We understand that it is a very disconcerting time for everyone. The Coronavirus pandemic has set a number of challenges for bereaved families who are having to arrange funeral service for their loved one’s.

The following guidance has been developed by the government in consultation with the Health and Safety Executive and the Deceased Management Advisory Group, which represents the funeral, cremation and burial sector. As the situation continues to change rapidly, this guidance remains under review and may be updated in line with the changing situation as required.  The following information is accurate as of April 12, 2021.

Can funerals still take place?

Yes. Funerals can still be arranged and are taking place. The UK government is clear that funerals must continue. Attending the funeral of a loved one plays an important role in helping bereaved families through the grieving process and not being able to attend can have an impact on long-term health and wellbeing.

How do I arrange a funeral during the pandemic?

Whilst funeral homes are open, you will need to contact your local funeral director as they may be operating an appointment system or making arrangements on the phone or via other electronic means. In accordance with government advice, Funerals should not be arranged in person by anyone who has coronavirus symptoms or should be self-isolating.

How many people can attend a funeral?

In England, the government has advised 30 people can now attend a funeral. This number does not include anyone working at the event.   Individual crematoriums, cemeteries and places of worship may have to decrease this number based on their facilities and ability to maintain social distancing. Check with your funeral director as an online streaming service may be available so mourners can watch the service online without attending in person.

At Step 2 from 12 April, the number permitted to attend religious, belief-based or commemorative events following a person’s death, such as stone setting ceremonies, the scattering of ashes or a wake, has increased to up to 15 people. This number applies both indoors and outdoors and does not include anyone working at the event.

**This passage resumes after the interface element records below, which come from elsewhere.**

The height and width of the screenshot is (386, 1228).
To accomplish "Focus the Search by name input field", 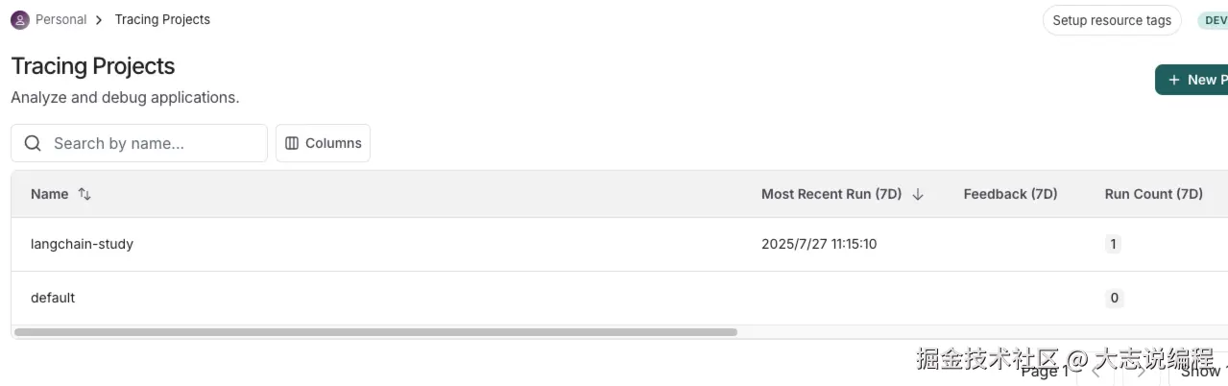I will click(x=154, y=143).
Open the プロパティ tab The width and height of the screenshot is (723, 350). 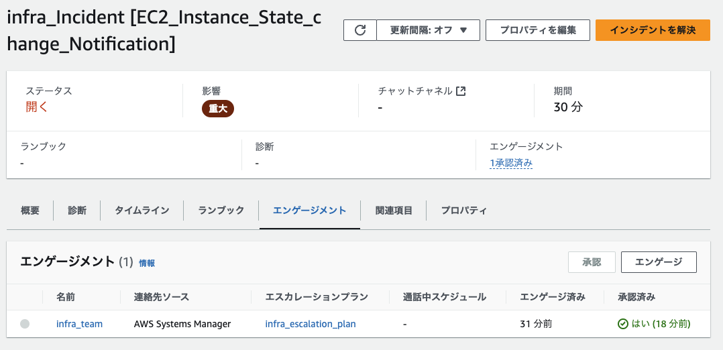click(464, 211)
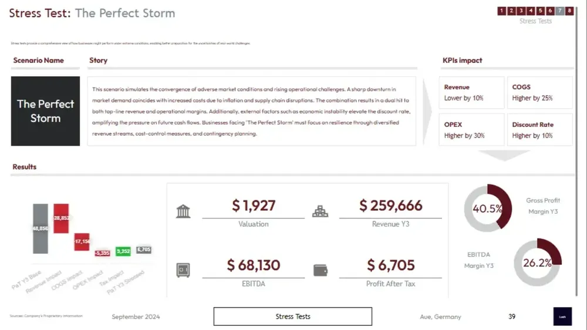
Task: Click the green Tax Impact waterfall bar
Action: click(123, 251)
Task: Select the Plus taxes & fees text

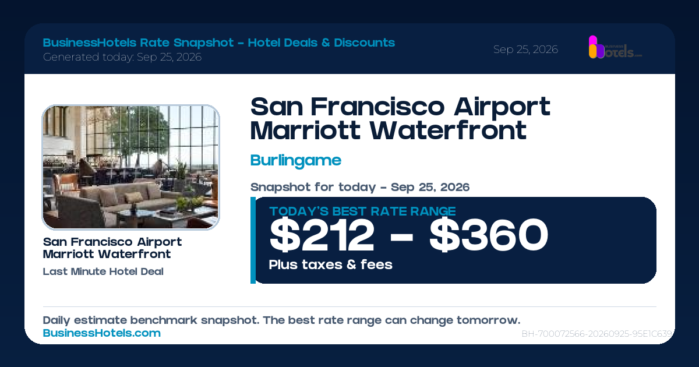Action: (331, 264)

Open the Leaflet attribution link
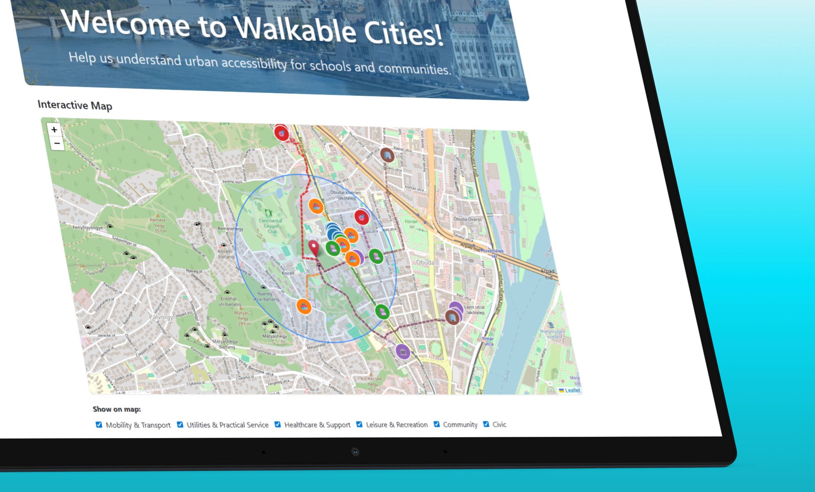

In Wales, there’s no set limit on how many people can attend a funeral. Crematoriums and places of worship have an individual capacity depending on the size of the building. The legal requirement is that reasonable measures are taken to ensure a two metre distance is kept between those attending. This means a distance of two metres between members of different households, rather than between each individual person in the same household.

In Scotland, it is advised that 20 people can attend a funeral and services and are no longer limited to close family. Again, the number may be lower if the venue is smaller and safe social cannot be observed for 20 people. This guidance could change if your area goes into ‘local lockdown’.




Can I hold a wake?

Post-funeral gatherings or wakes are allowed in some areas in the UK.

 In England, wakes and post-funeral gatherings are allowed in groups of no more than 15 people with attendees adhering to social distancing guidelines. This will only apply to gatherings which take place at a COVID secure outdoor hospitality venue, or other venue permitted to open for this purpose, such as a community centre or place of worship. The rule of six/two households will still apply to gatherings in private gardens and there should be no household mixing indoors.

In Wales and Scotland, wakes and post-funeral gatherings are not permitted at this time.

Do I need to wear a face covering during the funeral service?

Face coverings are required during all indoor funeral services (including places of worship, burial ground chapels and crematoria) in England and Scotland. In Northern Ireland and Wales face coverings are recommended but not mandatory.

Can I visit my loved one in a chapel of rest?

Spending time with your loved one in a chapel of rest is still possible, but it is vital that you make the arrangements beforehand. Once you have agreed a time to visit with your funeral director, be very careful to only visit with others living in the same household or support bubble. If you are in an at-risk group, you are strongly advised not to make a visit.